(Stored items)
____

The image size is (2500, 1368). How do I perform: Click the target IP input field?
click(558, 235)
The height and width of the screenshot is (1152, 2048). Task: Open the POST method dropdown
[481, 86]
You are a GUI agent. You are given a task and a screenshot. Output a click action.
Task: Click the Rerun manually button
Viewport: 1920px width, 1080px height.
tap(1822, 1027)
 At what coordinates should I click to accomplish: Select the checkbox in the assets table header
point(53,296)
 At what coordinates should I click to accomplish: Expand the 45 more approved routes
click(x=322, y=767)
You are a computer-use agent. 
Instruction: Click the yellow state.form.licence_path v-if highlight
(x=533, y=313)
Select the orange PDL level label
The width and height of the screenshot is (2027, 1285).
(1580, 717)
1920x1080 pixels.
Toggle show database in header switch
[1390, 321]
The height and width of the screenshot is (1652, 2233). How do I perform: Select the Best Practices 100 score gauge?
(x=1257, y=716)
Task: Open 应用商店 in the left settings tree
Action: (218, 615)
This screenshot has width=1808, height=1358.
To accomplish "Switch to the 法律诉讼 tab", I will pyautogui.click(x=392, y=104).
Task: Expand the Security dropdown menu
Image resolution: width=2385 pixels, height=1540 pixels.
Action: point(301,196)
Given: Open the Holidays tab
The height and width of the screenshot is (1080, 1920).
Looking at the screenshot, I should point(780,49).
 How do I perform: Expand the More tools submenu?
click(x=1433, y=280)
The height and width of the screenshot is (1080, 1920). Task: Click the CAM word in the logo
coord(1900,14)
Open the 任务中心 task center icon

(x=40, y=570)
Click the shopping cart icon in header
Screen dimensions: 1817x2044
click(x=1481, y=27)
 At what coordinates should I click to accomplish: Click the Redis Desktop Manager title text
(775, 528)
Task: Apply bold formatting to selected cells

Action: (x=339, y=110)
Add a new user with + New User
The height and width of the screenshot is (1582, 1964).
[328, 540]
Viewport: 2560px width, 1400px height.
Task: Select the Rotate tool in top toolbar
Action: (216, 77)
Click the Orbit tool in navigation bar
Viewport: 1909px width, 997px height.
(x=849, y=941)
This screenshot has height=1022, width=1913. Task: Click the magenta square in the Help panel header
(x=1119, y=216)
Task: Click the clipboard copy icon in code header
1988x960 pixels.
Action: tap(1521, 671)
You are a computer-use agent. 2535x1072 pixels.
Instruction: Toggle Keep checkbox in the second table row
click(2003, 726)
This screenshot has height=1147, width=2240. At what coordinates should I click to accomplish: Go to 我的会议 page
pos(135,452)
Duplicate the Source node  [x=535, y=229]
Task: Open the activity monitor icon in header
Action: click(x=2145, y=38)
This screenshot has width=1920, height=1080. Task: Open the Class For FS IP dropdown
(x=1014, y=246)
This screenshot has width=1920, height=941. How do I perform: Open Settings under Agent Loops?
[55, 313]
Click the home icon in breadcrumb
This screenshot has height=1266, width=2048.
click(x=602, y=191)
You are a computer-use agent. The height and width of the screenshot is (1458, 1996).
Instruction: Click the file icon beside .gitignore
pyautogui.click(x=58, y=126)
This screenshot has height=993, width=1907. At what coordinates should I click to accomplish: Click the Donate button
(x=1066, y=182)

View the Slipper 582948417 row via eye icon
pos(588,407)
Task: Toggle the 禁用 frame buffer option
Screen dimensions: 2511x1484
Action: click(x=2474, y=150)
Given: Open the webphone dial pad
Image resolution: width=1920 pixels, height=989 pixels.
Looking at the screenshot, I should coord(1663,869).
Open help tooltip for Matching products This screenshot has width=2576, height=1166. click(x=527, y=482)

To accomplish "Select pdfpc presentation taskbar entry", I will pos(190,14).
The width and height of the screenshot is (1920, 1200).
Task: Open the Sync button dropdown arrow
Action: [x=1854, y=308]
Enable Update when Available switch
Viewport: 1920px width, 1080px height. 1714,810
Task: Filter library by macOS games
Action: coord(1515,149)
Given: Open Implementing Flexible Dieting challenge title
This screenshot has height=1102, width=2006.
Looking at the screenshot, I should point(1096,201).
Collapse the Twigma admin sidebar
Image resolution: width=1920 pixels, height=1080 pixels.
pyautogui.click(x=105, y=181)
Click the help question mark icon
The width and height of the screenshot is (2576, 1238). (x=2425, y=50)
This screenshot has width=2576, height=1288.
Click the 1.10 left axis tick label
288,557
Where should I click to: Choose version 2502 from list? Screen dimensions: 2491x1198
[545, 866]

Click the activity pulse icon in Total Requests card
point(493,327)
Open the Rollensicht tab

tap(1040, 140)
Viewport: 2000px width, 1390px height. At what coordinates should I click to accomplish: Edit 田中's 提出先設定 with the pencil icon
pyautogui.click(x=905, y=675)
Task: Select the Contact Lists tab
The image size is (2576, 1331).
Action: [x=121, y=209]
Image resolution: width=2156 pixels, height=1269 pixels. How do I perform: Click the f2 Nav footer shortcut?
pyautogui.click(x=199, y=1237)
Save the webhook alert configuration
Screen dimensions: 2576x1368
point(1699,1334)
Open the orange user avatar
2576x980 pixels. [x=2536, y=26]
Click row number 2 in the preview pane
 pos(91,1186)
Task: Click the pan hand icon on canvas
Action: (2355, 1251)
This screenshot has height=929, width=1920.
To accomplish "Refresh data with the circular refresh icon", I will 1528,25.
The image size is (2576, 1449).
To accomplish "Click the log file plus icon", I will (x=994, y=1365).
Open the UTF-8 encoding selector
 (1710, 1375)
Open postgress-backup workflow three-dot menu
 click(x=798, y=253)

____

EXERCISE INSTRUCTIONS: The lines to copy are those above that contain "computer".

WRITTEN ANSWER:
You are a computer-use agent. 
You are a computer-use agent. 2535x1072 pixels.
You are a computer-use agent. The height and width of the screenshot is (1458, 1996).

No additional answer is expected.